A couple of years ago, astronomers took note of a curious x-ray signal in data from both NASA's Chandra X-ray Observatory and the European Space Agency's XMM-Newton Observatory. First, it was seen in observations of the Perseus galaxy gathered by both instruments, and, then, it was all over the place. XMM-Newton found the same signal present in 73 other galaxies: an x-ray emission line at a frequency where there shouldn't be one. Thoughts quickly turned to a dark matter explanation.
Of course, dark matter being dark and all sort of precludes it from spitting out x-rays. Instead, the idea is that as certain dark matter particles decay, they might emit x-rays. This is the case for one potential dark matter explanation: sterile neutrinos. These hypothesized particles interact only via gravity, a la dark matter, but as they decay, they should emit an x-ray glow. We haven't actually detected sterile neutrinos yet owing to the extreme sensitivities required. Indeed, the x-ray signals observed by Chandra and XMM-Newton were at the upper limits of their observational powers.
So, as it turns out, the signals may not be so dark or mysterious. According to researchers at the Max Planck Institute for Nuclear Physics in Heidelberg, they are likely the product of highly-charged sulfur ions being devious. This is all described in a paper posted recently to the arXiv pre-print server and slated for publication in the Astrophysical Journal.
In the hot medium often found between galaxies of the same cluster it's common to find ionized atoms—atoms that have been stripped of their electrons such that they're just naked, positively-charged nuclei. These nuclei like to steal electrons from other particles, including co-mingling hydrogen atoms. So, the sulphur ions suck up these electrons and then spit them back as x-rays.
The Max Planck scientists tested this out in the lab by trapping some sulphur atoms in a vacuum and then bombarding them with electrons. The electrons then knocked other electrons out of the sulphur atoms, leaving charged ions. The physicists then turned off the beam and watched what happened as the ions swiped energetic electrons from other free-floating molecules. The result was an emission of x-rays at energies of around 3.47 kiloelectronvolts. This is very near what was seen by Chandra and XMM-Newton.
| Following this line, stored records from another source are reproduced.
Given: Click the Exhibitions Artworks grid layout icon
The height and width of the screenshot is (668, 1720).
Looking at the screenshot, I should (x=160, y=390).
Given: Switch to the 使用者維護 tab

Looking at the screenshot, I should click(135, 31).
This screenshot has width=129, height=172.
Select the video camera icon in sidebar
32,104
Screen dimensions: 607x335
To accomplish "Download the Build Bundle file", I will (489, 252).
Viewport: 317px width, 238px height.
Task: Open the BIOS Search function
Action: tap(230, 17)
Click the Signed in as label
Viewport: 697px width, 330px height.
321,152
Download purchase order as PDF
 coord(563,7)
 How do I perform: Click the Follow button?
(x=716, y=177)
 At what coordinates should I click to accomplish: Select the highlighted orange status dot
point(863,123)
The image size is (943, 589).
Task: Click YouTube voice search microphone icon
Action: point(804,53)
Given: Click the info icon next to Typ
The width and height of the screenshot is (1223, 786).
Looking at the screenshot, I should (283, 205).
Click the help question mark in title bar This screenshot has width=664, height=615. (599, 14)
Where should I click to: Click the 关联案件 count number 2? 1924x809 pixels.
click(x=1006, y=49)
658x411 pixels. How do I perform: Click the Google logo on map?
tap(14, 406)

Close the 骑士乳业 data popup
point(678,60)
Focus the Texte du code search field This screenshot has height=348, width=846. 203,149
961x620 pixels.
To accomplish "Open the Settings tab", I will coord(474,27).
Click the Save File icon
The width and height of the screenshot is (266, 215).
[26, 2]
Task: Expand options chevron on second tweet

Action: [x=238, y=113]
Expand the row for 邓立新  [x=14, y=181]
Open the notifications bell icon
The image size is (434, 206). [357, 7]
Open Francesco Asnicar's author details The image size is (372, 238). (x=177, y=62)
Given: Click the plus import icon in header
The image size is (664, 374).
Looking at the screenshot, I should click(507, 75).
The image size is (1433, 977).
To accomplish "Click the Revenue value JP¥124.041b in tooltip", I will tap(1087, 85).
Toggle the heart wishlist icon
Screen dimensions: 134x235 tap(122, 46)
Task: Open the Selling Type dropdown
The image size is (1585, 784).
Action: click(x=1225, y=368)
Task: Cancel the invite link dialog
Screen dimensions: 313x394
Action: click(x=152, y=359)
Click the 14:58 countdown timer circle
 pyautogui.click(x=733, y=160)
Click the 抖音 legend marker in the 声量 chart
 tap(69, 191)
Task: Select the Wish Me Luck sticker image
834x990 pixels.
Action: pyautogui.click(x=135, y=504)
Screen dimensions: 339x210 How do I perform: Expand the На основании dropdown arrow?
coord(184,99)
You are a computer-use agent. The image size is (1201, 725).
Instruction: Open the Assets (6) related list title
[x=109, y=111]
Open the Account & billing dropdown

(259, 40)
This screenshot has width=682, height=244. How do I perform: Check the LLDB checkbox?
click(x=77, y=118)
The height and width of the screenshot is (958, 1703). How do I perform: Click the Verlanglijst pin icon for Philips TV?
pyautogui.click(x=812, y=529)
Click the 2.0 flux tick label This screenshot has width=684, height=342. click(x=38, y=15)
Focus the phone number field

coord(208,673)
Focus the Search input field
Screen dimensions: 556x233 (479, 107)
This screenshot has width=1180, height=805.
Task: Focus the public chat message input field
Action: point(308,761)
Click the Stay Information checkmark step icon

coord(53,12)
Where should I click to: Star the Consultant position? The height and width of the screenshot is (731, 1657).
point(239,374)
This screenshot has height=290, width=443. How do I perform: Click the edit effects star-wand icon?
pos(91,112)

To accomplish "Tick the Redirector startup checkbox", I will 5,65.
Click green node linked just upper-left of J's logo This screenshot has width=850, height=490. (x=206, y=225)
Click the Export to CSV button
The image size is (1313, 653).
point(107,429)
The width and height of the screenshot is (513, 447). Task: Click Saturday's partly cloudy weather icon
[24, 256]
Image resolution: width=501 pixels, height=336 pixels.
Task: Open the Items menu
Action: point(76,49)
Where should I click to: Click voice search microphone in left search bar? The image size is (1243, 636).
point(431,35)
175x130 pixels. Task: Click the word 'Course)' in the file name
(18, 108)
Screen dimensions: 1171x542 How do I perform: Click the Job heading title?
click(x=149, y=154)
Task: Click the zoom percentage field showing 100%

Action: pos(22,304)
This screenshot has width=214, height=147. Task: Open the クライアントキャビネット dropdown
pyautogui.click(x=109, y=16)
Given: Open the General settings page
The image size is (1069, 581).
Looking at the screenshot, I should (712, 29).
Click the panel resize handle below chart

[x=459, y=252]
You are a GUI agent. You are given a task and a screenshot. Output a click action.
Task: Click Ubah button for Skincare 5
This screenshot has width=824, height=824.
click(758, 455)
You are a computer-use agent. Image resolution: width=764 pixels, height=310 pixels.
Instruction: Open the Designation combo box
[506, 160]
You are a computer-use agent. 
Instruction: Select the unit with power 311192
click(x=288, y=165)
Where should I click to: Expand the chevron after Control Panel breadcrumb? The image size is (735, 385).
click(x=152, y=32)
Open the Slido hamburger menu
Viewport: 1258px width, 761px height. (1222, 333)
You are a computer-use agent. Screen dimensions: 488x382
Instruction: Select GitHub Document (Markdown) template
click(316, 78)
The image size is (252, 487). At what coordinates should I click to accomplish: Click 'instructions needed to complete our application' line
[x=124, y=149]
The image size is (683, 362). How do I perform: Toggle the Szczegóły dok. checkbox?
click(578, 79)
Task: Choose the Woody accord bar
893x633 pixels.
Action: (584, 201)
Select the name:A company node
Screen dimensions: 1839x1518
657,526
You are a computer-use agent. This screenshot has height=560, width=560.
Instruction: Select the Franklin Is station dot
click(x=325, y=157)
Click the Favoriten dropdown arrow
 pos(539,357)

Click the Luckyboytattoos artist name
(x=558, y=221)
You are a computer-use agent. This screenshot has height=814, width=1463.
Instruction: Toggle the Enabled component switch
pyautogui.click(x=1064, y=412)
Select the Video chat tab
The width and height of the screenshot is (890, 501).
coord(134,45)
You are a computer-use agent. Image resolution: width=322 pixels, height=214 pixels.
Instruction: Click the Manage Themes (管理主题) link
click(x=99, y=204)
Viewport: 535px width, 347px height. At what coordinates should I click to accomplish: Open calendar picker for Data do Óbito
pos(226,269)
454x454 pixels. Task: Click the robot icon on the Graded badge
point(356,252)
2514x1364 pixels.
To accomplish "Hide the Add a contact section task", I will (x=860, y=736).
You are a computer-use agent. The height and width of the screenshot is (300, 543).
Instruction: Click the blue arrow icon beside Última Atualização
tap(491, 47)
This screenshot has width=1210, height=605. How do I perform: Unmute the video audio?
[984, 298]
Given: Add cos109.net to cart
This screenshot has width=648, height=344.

"This intriguing X-ray line feature arises from charge exchange between fully stripped sulfur ions and atomic hydrogen," the Max Planck team reports.
This isn't some huge setback in dark matter research, generally. The explanation provided in the current paper was predicted by another group of astrophysicists last year. There was also the issue of the observed x-ray emission line not really matching known dark matter distributions across space. Still, as various dark matter hunts continue to come up empty handed, this is open-season for fringe explanations. Keem em' coming.